- [PAGE TEXT]:
________

Recovery options for paid challenge fees
Three procedural routes apply to traders who paid a challenge fee and have not been made whole. Card chargeback under "services not rendered" is time-bound: most issuers accept the dispute within 60 to 90 days of the original transaction, with some running 120 days, so traders who paid in November or December 2025 sit inside the standard window for a January 2026 wind-down. Class-action registration runs through US federal docket services like CourtListener and PACER, though no filing was indexed against the brand or its CEO as of the scan date (2026-05-26). A complaint to the UAE Securities and Commodities Authority, the regulator with primary territorial reach over the Dubai HQ, is a third route. This information is procedural, not advice on which path to choose.
| Feature | FundingTicks Information |
|---|---|
| Founded | July 2025 |
| Headquarters | Dubai, United Arab Emirates |
| Evaluation type | Hybrid (Pro+ 2-Step / Zero Instant) |
| Account sizes | $25K, $50K, $100K |
| Challenge fee | $99 to $199/month (Pro+); $333 to $599 one-time (Zero) |
| Profit target | $1,500 to $6,000 by account size |
| Max daily drawdown | Not disclosed on official site |
| Max overall drawdown | $1,000 to $3,000 EOD trailing, by account size |
| Profit split | 90 percent (pre-Dec 17, 2025) / 80 percent (post-rule change) |
| Payout schedule | Every 5 days (Pro+) / Every 7 days (Zero) while operational |
| Sponsor broker | Not disclosed on official site |
| Sponsor verification | Could not verify, undisclosed |
| Trading platforms | NinjaTrader, Tradovate, TradingView |
| Total paid out | $220M+ (CEO public statement; no audit-trail proofs page) |
| Refund policy | Full refund for active evaluations during Jan 2026 wind-down; 80%/20% settlement to master accounts |
Should you avoid FundingTicks?

________

- [EXERCISE DATA]:
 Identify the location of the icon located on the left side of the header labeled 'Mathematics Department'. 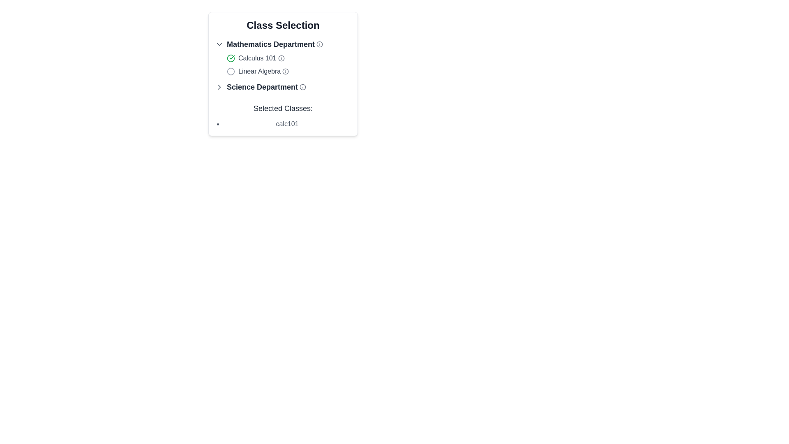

________

- [WHAT NEEDS TO BE DONE]: Could you repeat the page on recovery options for paid challenge fees between "Recovery options for" and "path to choose.", inclusive? The listing has nothing to do with the page on recovery options for paid challenge fees.

- [SOLUTION]:
Recovery options for paid challenge fees
Three procedural routes apply to traders who paid a challenge fee and have not been made whole. Card chargeback under "services not rendered" is time-bound: most issuers accept the dispute within 60 to 90 days of the original transaction, with some running 120 days, so traders who paid in November or December 2025 sit inside the standard window for a January 2026 wind-down. Class-action registration runs through US federal docket services like CourtListener and PACER, though no filing was indexed against the brand or its CEO as of the scan date (2026-05-26). A complaint to the UAE Securities and Commodities Authority, the regulator with primary territorial reach over the Dubai HQ, is a third route. This information is procedural, not advice on which path to choose.